Idaho photographer Ilona McCarty has a thing for honey and honey bees. She received an education on both while photographing her book, A Short History of the Honey Bee, in Hawaii, California, Georgia, Florida and her hometown of Salmon, Idaho. She learned to stay calm close to bees; learned, after getting stung on her legs, that it’s smart to tuck your pants into your socks; and, most importantly, learned to appreciate the infinite varieties of flavors expressed in honey.
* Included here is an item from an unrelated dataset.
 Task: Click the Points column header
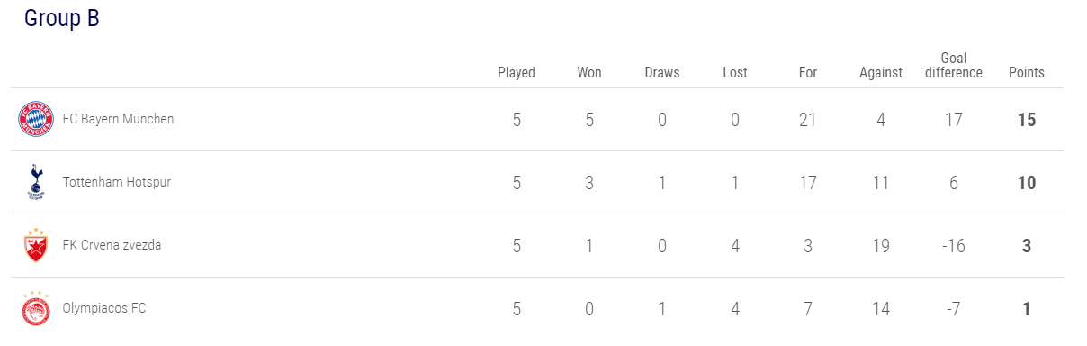pyautogui.click(x=1027, y=72)
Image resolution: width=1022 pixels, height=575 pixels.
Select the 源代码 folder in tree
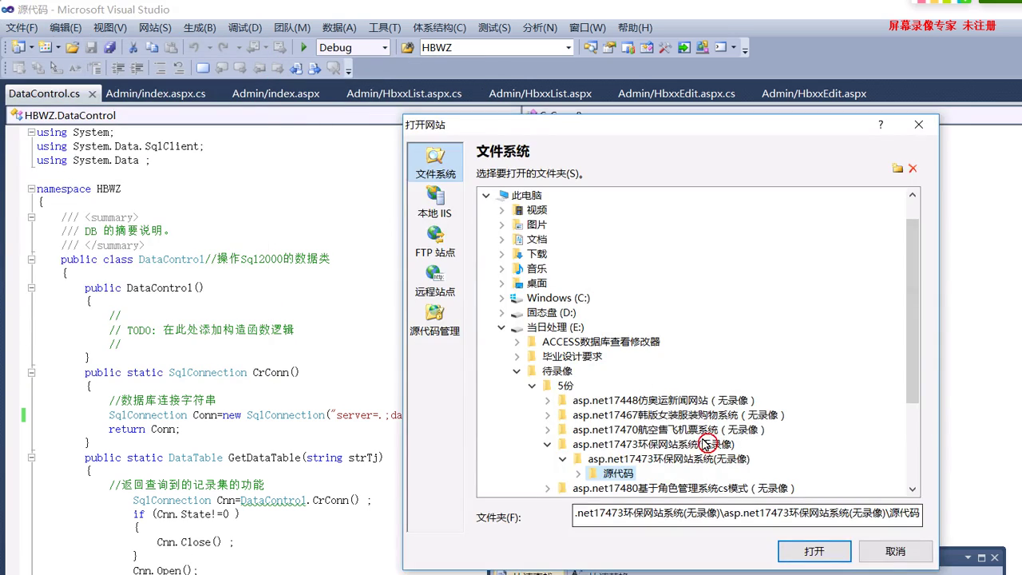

“Honey is the truest taste of a landscape,” she said, paraphrasing her partner in the book, writer E. Readicker-Henderson. He describes single-source honey this way:
“Forget the wine snobs who tell you that what they drink is the essence of the country. Honey is more than that: it is the truest distillation of the landscape, as specific to a place as the way sunlight hits flowers in the morning.”
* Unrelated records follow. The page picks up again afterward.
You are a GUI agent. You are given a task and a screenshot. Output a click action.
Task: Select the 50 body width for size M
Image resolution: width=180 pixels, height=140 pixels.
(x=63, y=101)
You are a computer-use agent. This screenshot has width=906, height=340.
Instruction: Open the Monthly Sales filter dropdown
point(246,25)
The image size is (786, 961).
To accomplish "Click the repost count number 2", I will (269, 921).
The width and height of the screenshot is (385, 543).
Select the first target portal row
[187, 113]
McCarty admits being predisposed to the honey harvested close to home, but after traveling around the country, she thinks the honey produced near Salmon stands out. “Salmon honey is my favorite,” she said, attributing its flavor to the town’s isolation from environmental pollutants, its biological diversity, and its sheer beauty. She said that the clear, golden liquid captures it all. “There’s an honesty about that honey. It’s clean. it’s light.”
Aristotle believed honey precipitated through the air under rainbows, but scientists now know it’s the complex biological result of bees collecting nectar from specific flowers, evaporating excess water from that nectar in their hives and, finally, secreting an enzyme that converts the nectar’s sucrose into fructose or glucose. according to readicker-henderson, “in a good, productive area, it takes over 50,000 miles of flying and the bees visiting more than two million flowers to make a single pound of honey.”
It may not drift from the sky via rainbows, but honey is certainly miraculous. Ilona McCarty knows that now—and her stunning photographs prove it.